··· Material provided
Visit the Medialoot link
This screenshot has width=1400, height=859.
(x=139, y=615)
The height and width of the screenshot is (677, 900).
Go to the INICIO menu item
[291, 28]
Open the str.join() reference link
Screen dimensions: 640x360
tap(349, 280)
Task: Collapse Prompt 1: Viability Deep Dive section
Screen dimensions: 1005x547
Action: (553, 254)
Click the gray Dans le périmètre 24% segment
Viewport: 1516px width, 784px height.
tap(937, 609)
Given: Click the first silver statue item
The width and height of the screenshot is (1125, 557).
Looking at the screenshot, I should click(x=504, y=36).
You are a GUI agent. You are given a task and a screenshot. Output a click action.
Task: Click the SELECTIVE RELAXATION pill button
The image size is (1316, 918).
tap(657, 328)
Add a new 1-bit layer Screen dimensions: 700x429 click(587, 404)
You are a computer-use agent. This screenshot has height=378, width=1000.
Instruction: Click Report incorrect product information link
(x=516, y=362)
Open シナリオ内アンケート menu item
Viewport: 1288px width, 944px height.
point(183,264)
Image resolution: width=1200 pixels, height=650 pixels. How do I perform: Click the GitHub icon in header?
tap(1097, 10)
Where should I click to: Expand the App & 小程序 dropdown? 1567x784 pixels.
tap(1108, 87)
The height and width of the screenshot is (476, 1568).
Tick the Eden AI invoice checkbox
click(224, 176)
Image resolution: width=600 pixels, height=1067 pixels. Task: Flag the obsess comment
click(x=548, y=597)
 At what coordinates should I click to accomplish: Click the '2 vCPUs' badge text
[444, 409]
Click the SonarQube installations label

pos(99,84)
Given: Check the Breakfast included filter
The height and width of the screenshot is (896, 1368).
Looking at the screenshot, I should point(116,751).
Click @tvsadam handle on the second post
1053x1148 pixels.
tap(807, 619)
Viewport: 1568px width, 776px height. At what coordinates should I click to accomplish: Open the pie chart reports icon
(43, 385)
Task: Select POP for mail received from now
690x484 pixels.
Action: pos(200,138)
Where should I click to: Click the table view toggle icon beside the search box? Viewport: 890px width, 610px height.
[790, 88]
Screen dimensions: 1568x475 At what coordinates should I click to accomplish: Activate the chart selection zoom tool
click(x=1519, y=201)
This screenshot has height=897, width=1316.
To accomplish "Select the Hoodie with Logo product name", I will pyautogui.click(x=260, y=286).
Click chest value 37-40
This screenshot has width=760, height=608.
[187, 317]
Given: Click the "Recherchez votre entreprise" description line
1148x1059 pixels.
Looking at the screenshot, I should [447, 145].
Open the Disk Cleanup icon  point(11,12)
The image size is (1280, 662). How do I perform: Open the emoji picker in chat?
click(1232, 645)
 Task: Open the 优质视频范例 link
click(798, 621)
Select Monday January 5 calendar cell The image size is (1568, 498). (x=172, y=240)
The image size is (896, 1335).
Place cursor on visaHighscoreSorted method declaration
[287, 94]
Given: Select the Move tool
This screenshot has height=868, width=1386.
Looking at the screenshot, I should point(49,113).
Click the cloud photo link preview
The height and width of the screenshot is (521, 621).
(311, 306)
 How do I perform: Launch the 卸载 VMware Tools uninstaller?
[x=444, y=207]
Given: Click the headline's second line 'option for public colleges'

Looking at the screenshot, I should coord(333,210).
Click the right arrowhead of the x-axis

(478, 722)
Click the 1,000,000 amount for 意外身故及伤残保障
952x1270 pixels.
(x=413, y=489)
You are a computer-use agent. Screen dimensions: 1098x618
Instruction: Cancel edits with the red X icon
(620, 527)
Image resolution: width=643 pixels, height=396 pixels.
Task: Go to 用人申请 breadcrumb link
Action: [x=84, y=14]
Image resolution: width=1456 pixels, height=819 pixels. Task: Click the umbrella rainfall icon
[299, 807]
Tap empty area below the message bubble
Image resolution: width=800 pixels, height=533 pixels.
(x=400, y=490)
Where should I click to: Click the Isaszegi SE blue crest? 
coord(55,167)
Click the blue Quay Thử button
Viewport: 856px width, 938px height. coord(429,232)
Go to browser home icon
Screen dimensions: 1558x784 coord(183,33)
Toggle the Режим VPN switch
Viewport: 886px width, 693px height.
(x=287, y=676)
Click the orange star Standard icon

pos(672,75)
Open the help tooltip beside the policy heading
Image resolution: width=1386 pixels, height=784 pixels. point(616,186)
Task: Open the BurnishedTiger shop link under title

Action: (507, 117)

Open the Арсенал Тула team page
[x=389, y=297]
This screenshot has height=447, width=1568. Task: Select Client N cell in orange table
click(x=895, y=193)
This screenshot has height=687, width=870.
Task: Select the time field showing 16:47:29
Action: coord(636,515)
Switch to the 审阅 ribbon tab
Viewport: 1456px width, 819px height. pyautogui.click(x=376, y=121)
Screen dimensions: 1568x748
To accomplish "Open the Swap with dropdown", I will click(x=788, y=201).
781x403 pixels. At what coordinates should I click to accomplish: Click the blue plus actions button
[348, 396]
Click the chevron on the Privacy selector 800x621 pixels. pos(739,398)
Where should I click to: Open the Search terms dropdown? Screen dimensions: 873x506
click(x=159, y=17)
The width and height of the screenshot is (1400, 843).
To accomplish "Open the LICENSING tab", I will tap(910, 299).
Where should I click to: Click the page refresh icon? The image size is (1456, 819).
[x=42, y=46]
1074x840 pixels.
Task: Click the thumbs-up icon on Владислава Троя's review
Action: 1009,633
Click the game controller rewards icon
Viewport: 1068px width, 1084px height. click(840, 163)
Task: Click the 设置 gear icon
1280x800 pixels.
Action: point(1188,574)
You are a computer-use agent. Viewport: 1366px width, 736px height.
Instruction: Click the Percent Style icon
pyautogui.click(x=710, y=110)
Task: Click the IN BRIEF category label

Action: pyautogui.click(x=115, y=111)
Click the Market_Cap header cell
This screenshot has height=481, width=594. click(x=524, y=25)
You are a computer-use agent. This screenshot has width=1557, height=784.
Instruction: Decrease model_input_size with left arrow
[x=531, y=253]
······
◆ **Given problem**
Count the lines above that contain the string "label", treating uppercase and lowercase letters as different. Reply with the number alone.

◆ **In response**
2